**What you should do:** Reproduce the records exactly, beginning with their first line and ending with the line that contains "Task: Click the Marketing megaphone icon", and output nothing more.

START Dataset extract

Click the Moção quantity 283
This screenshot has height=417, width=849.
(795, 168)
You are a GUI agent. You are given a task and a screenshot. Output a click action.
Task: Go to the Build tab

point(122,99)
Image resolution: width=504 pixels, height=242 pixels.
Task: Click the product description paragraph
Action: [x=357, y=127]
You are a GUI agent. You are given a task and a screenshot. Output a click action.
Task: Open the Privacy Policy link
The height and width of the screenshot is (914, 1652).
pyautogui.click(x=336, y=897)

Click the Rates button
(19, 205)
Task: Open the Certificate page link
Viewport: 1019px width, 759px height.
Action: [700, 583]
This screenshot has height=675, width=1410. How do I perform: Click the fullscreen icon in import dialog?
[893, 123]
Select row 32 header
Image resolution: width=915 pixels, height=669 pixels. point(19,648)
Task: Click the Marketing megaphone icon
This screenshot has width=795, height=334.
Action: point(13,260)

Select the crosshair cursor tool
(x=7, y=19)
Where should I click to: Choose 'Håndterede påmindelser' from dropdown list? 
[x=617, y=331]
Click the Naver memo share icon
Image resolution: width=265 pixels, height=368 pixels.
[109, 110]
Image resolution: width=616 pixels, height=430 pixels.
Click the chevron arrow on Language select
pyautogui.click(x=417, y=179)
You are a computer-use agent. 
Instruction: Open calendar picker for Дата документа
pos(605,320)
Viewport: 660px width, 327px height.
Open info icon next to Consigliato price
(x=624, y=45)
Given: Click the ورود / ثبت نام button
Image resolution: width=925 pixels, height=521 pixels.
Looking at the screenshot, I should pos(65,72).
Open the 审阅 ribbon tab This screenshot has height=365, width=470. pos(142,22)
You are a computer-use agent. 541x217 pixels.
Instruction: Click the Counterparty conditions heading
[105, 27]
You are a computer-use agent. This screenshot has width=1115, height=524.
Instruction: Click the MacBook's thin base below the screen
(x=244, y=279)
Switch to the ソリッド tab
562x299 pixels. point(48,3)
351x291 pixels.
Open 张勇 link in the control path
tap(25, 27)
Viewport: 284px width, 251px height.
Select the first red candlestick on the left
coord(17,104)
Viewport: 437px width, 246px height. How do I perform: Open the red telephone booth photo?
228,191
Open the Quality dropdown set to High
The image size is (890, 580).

END Dataset extract

**Task result:**
Click the Moção quantity 283
This screenshot has height=417, width=849.
(795, 168)
You are a GUI agent. You are given a task and a screenshot. Output a click action.
Task: Go to the Build tab

point(122,99)
Image resolution: width=504 pixels, height=242 pixels.
Task: Click the product description paragraph
Action: [x=357, y=127]
You are a GUI agent. You are given a task and a screenshot. Output a click action.
Task: Open the Privacy Policy link
The height and width of the screenshot is (914, 1652).
pyautogui.click(x=336, y=897)

Click the Rates button
(19, 205)
Task: Open the Certificate page link
Viewport: 1019px width, 759px height.
Action: [700, 583]
This screenshot has height=675, width=1410. How do I perform: Click the fullscreen icon in import dialog?
[893, 123]
Select row 32 header
Image resolution: width=915 pixels, height=669 pixels. point(19,648)
Task: Click the Marketing megaphone icon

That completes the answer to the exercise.